#### [Directions for this task]
Please write out the tennis tournament text word for word, everything from "- Founded: 1956;" down to "ILTF Independent Circuit.".

======== Excerpted text ========

Defunct tennis tournament
- Tour: ILTF World Circuit (1956–1972) ILTF Independent Circuit (1973–1976)
- Founded: 1956; 70 years ago
- Abolished: 1976; 50 years ago
- Location: San Jose, California Los Gatos
- Venue: Blossom Hill Tennis Club Spartan Tennis Complex, San Jose State University
- Surface: Hard / outdoor

= San Jose State All-Comers Championship =

The San Jose State All-Comers Championship and also known as the California State All-Comers Championship and later known as the Monarch Matches Open (for sponsorship reasons) was a combined men's and women's hard court tennis tournament founded in 1956 as the San Jose All-Comers Tennis Tournament.

The tournament was first played at the Spartan Tennis Complex, San Jose State University, San Jose, California, United States and ran annually until 1976 when it was discontinued as part of the ILTF Independent Circuit.

==History==
In 1956 the first San Jose All-Comers Tennis Tournament was held. The event was played annually on outdoor hard courts at the Spartan Tennis Complex
 San Jose State University, San Jose, California, United States. It initially ran annually as part of the ILTF North American Circuit, a global regional sub circuit of the ILTF World Circuit from 1956 to 1969 for men, then 1972 for women before it then became part of the ILTF Independent Circuit (those events not part of the men's ILTF Grand Prix Circuit or women's Virginia Slims Circuit in 1973 the year the tournament was moved to the Blossom Hill Tennis Club in Los Gatos. In 1975 the Monarch Match Co of San Jose, California (a subsidiary of Gulf and Western Industries, Inc.) undertook a two-year sponsorship deal of the tournament and it was rebranded as the Monarch Matches Open offering $3,600 prize money. In 1976 the tournament was discontinued when it failed to find a new sponsor.

======== Data section ========

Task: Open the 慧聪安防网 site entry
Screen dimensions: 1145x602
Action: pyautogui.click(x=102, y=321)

========

#### [Exercise response]
- Founded: 1956; 70 years ago
- Abolished: 1976; 50 years ago
- Location: San Jose, California Los Gatos
- Venue: Blossom Hill Tennis Club Spartan Tennis Complex, San Jose State University
- Surface: Hard / outdoor

= San Jose State All-Comers Championship =

The San Jose State All-Comers Championship and also known as the California State All-Comers Championship and later known as the Monarch Matches Open (for sponsorship reasons) was a combined men's and women's hard court tennis tournament founded in 1956 as the San Jose All-Comers Tennis Tournament.

The tournament was first played at the Spartan Tennis Complex, San Jose State University, San Jose, California, United States and ran annually until 1976 when it was discontinued as part of the ILTF Independent Circuit.